İslam ordusu tartışmaları ve Türkiye ile Rusya arasında yaşanan uçak krizini de değerlendiren Kapan, "Yapılan tatbikat için çeşitli tabirler yapılıyor. Bir ordudan bahsetmek için bir çok unsurdan bahsetmek lazım. Avrupa Birliği ekonomik entergrasyonu sağladı. Siyasi entegrasyonu sağlamış bir yapı. Ancak bir ordu kuramıyor. Kolordu dahi kuramıyor.
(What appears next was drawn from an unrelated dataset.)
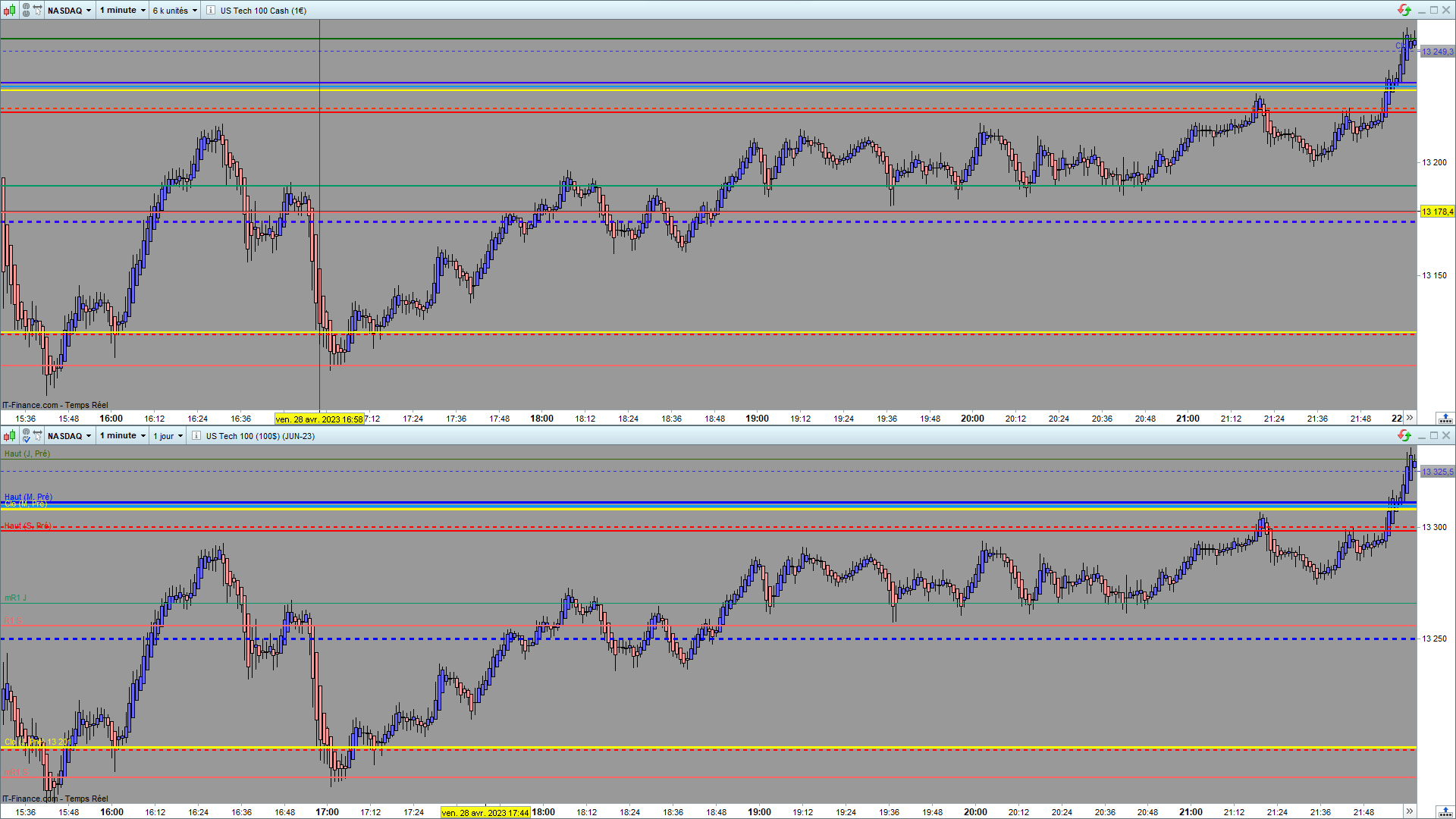Viewport: 1456px width, 819px height.
Task: Click info icon beside US Tech 100 JUN-23
Action: tap(196, 436)
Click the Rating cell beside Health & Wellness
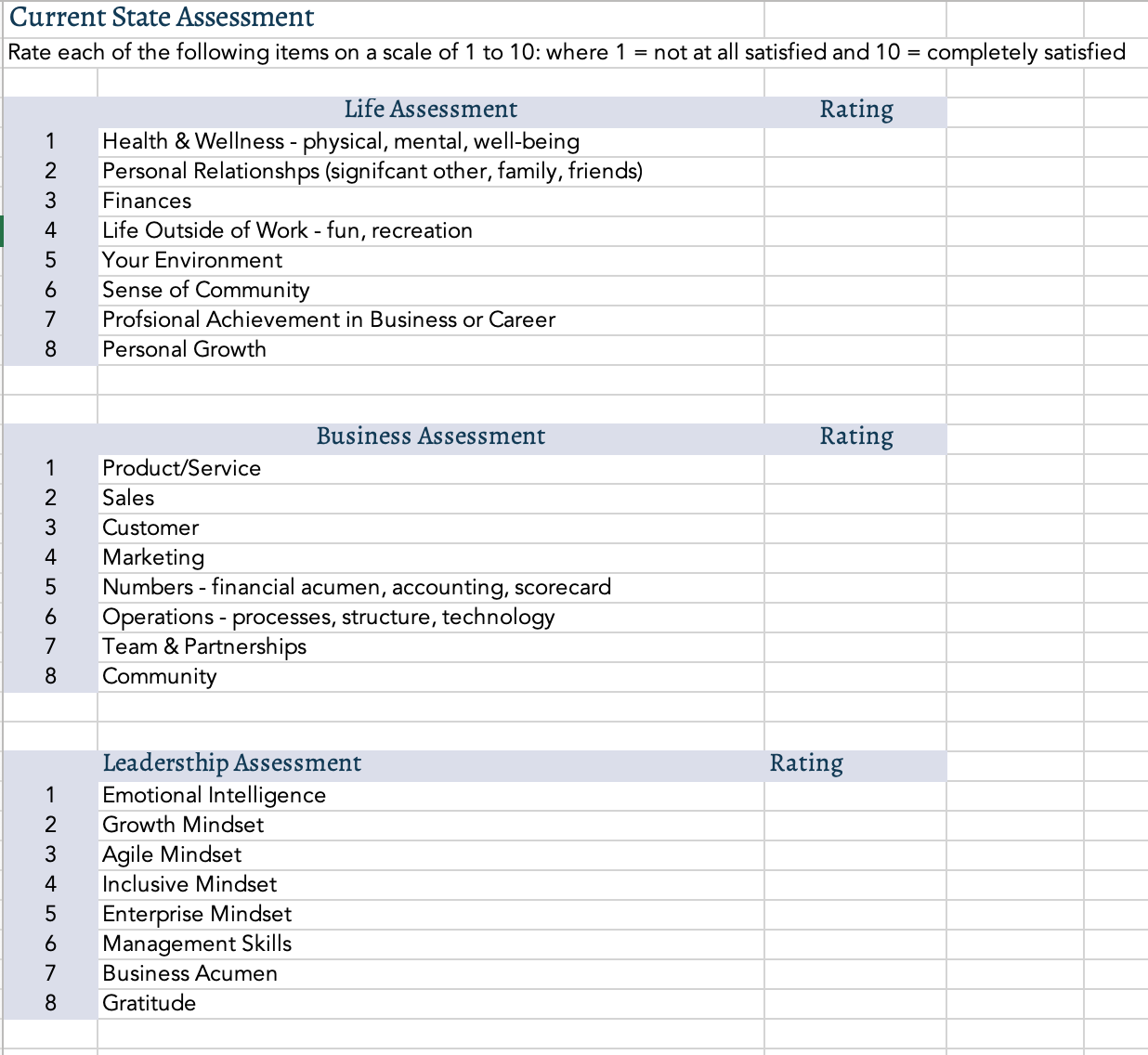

Bu kolay bir şey değil. İran'ın savunma bütçesi 6 milyar dolar ancak ordusu var. İslam ordusu diye kestirip atmak bu kadar kolay değil. Kulağa hoş geliyor. İslam İşbirliği Teşkilatı Afrika birliği teşkilatının barış gücü kuvveti kadar bir güç oluştursun kendi meselelerine müdahil olsun. Rusya bugün agresif bir politika izliyor. Bunu çok fazla sürdüreceğini düşünmüyorum. Rusya'nın ekonomisi kötü durumda. Başka handikapları da var. En büyük handikabı nüfusu hızla azalıyor. Ortalama ömür düştü. Doğurganlık sıfıra düştü. Dindar bir gençlik yetiştirmek için çalışıyorlar. Uzun vadeli bir program. Rusya Türkiye'ye muhtaç. Türkiye'yi uzun müddet kendisinden uzak tutamaz. Uçak konusunda o tepkiyi vermek zorundaydı. Sovyetlerden sonra ilk kez tarihinde uçağı düşürüldü" şeklinde açıklamalarda bulundu.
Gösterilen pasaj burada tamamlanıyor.